The `bandit.current_context` and the observation of the current environment will remain fixed through the episode.

In [10]:
for i in range(10):
    observation, reward, done, info = bandit.step(bandit.action_space.sample())
    print(f'observation = {observation}, reward = {reward:4d}, done = {str(done):5s}, info = {info}')
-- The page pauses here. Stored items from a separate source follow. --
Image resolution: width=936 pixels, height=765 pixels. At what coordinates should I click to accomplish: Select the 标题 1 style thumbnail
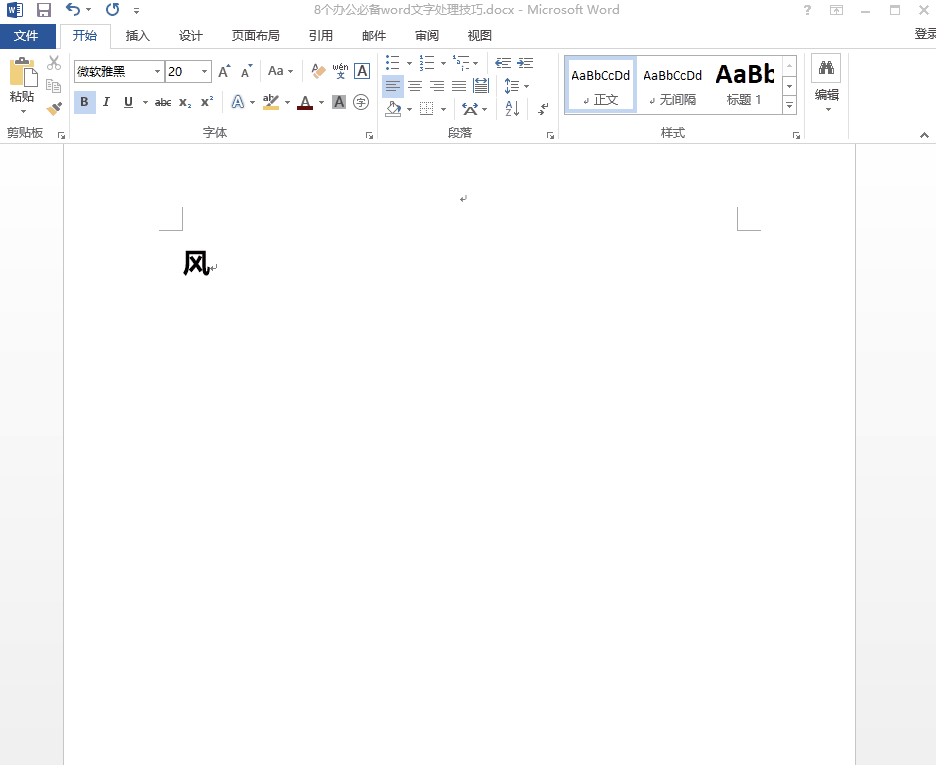pyautogui.click(x=745, y=85)
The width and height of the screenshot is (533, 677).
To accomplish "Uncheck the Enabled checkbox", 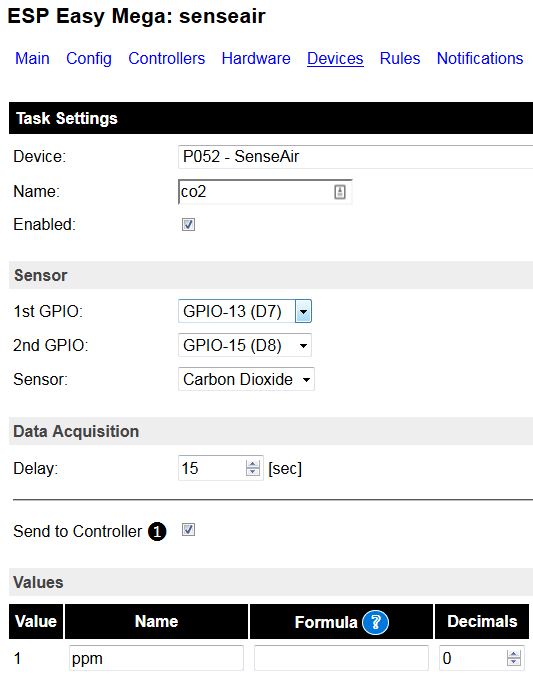I will point(188,225).
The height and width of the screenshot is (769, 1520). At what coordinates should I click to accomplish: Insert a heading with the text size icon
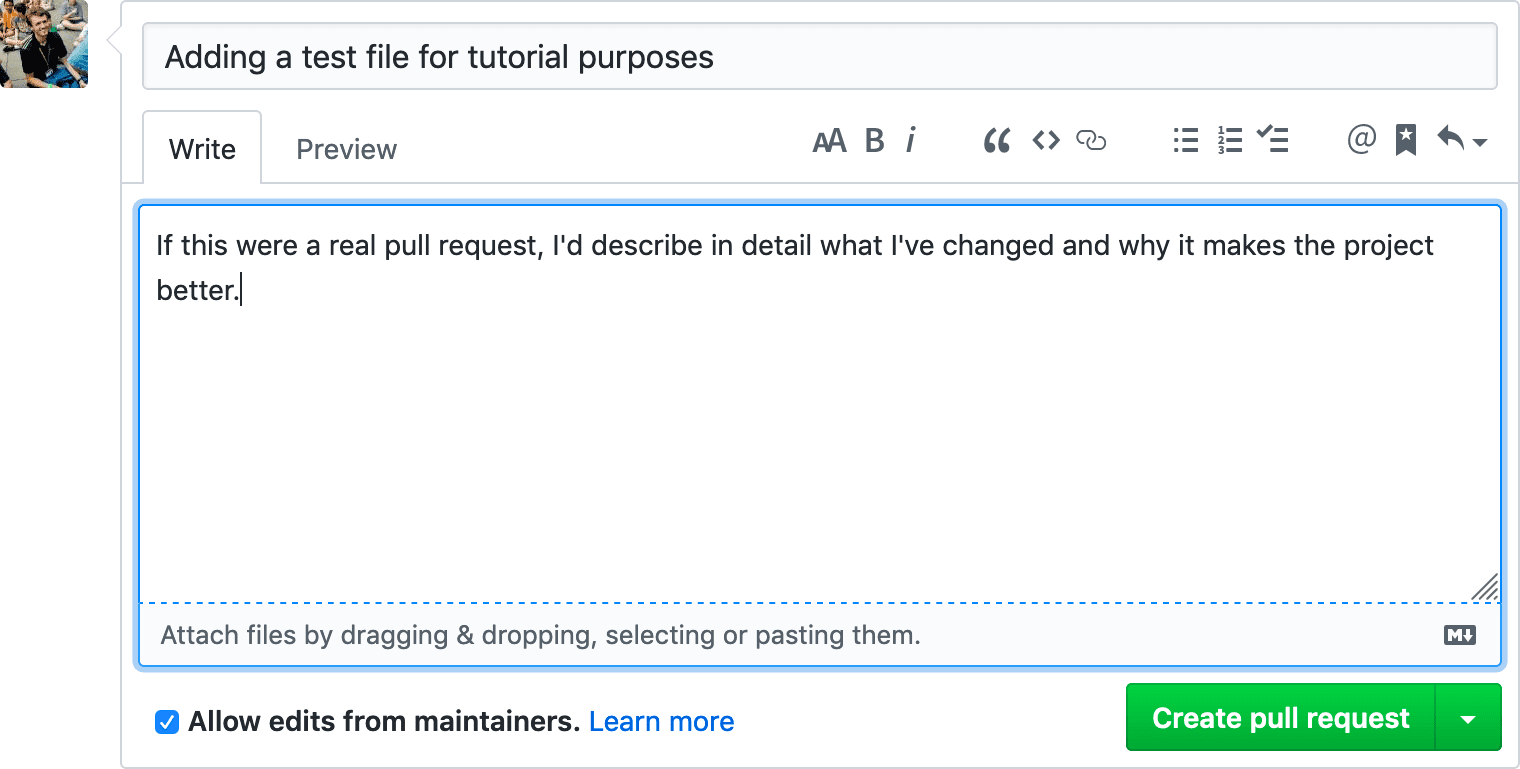pos(828,141)
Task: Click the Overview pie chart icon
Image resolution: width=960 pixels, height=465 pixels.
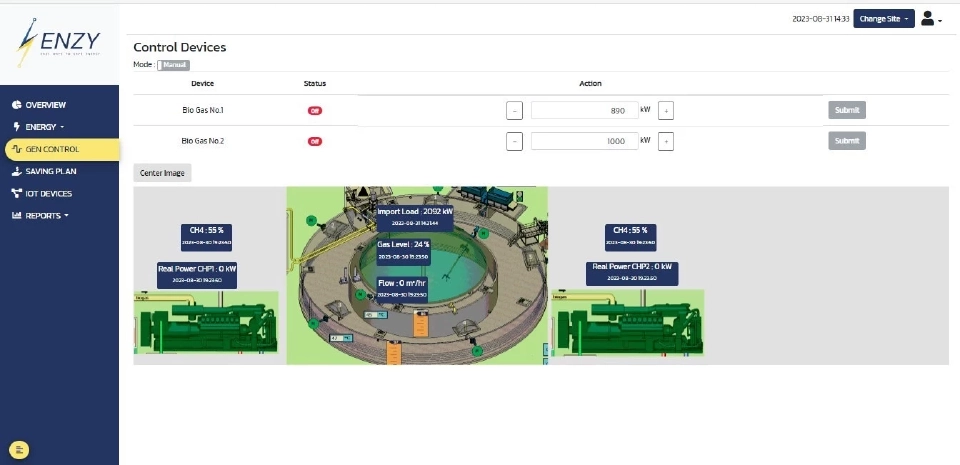Action: [x=16, y=105]
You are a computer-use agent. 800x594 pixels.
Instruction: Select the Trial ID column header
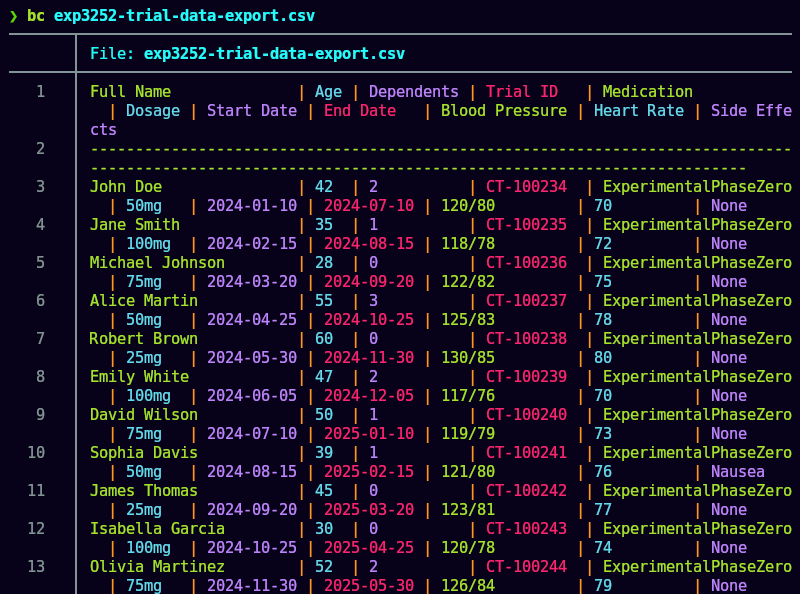click(x=522, y=91)
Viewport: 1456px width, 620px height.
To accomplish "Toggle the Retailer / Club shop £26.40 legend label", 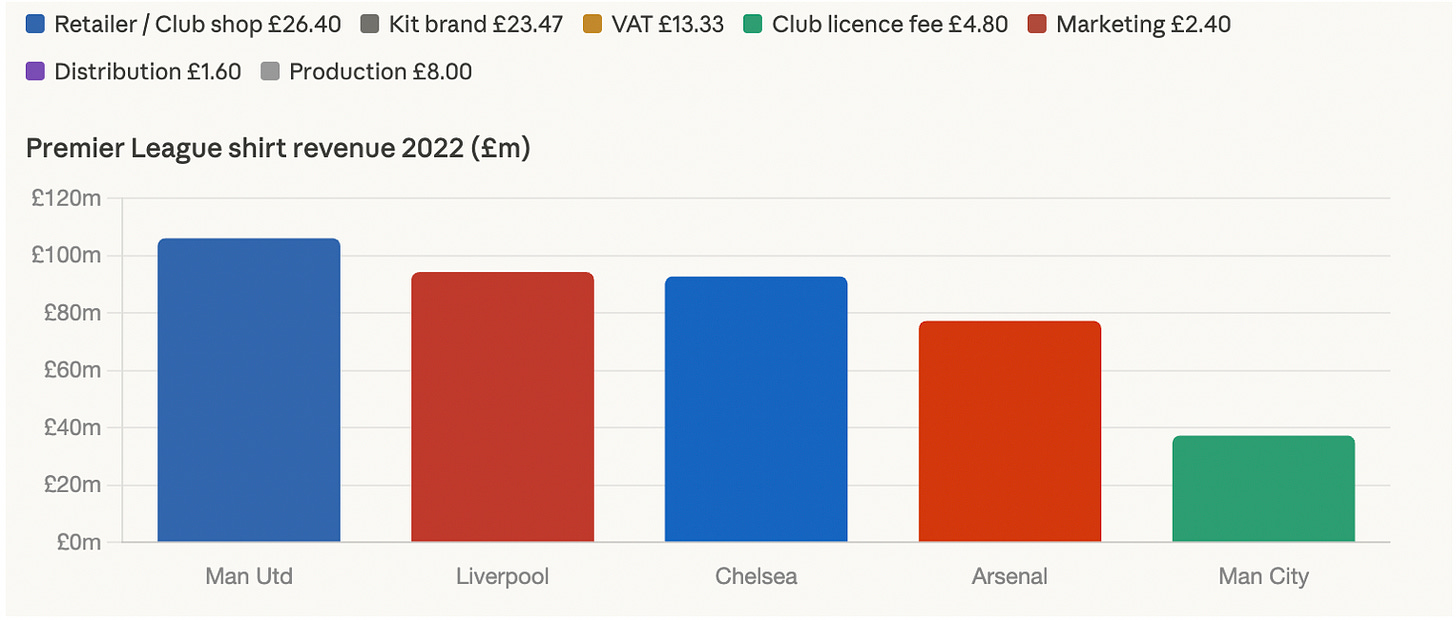I will (197, 24).
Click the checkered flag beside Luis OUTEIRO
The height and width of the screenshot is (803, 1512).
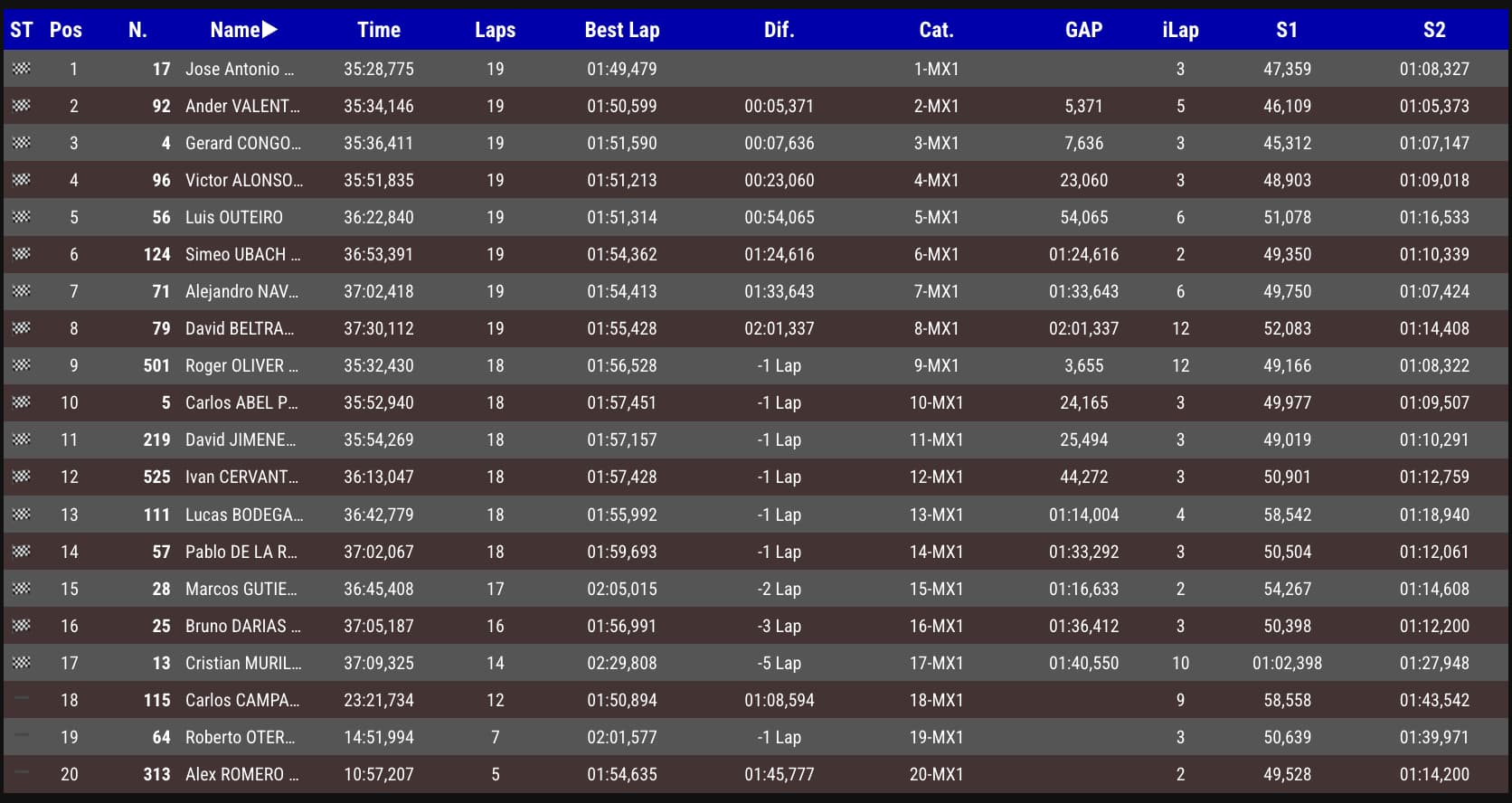pos(22,217)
observation = [ 1. -1.], reward =  -10, done = True , info = {'regret': 20}
observation = [ 1. -1.], reward =    0, done = True , info = {'regret': 10}
observation = [ 1. -1.], reward =   10, done = True , info = {'regret': 0}
observation = [ 1. -1.], reward =    0, done = True , info = {'regret': 10}
observation = [ 1. -1.], reward =  -10, done = True , info = {'regret': 20}
observation = [ 1. -1.], reward =   10, done = True , info = {'regret': 0}
observation = [ 1. -1.], reward =  -10, done = True , info = {'regret': 20}
observation = [ 1. -1.], reward =   10, done = True , info = {'regret': 0}
observation = [ 1. -1.], reward =  -10, done = True , info = {'regret': 20}
observation = [ 1. -1.], reward =   10, done = True , info = {'regret': 0}


Now use Tune to train the 

In [11]:
stop = {
    "training_iteration": 200,
    "timesteps_total": 100000,
    "episode_reward_mean": 10.0,
}

config = {
    "env": SimpleBandit,
}

In [12]:
from ray.tune.progress_reporter import JupyterNotebookReporter

In [13]:
start_time = time.time()

analysis = tune.run("contrib/LinUCB", config=config, stop=stop, 
                    progress_reporter=JupyterNotebookReporter(overwrite=False),  # this is the default, actually.
                    verbose=2)  # Change to 0 or 1 to reduce the output.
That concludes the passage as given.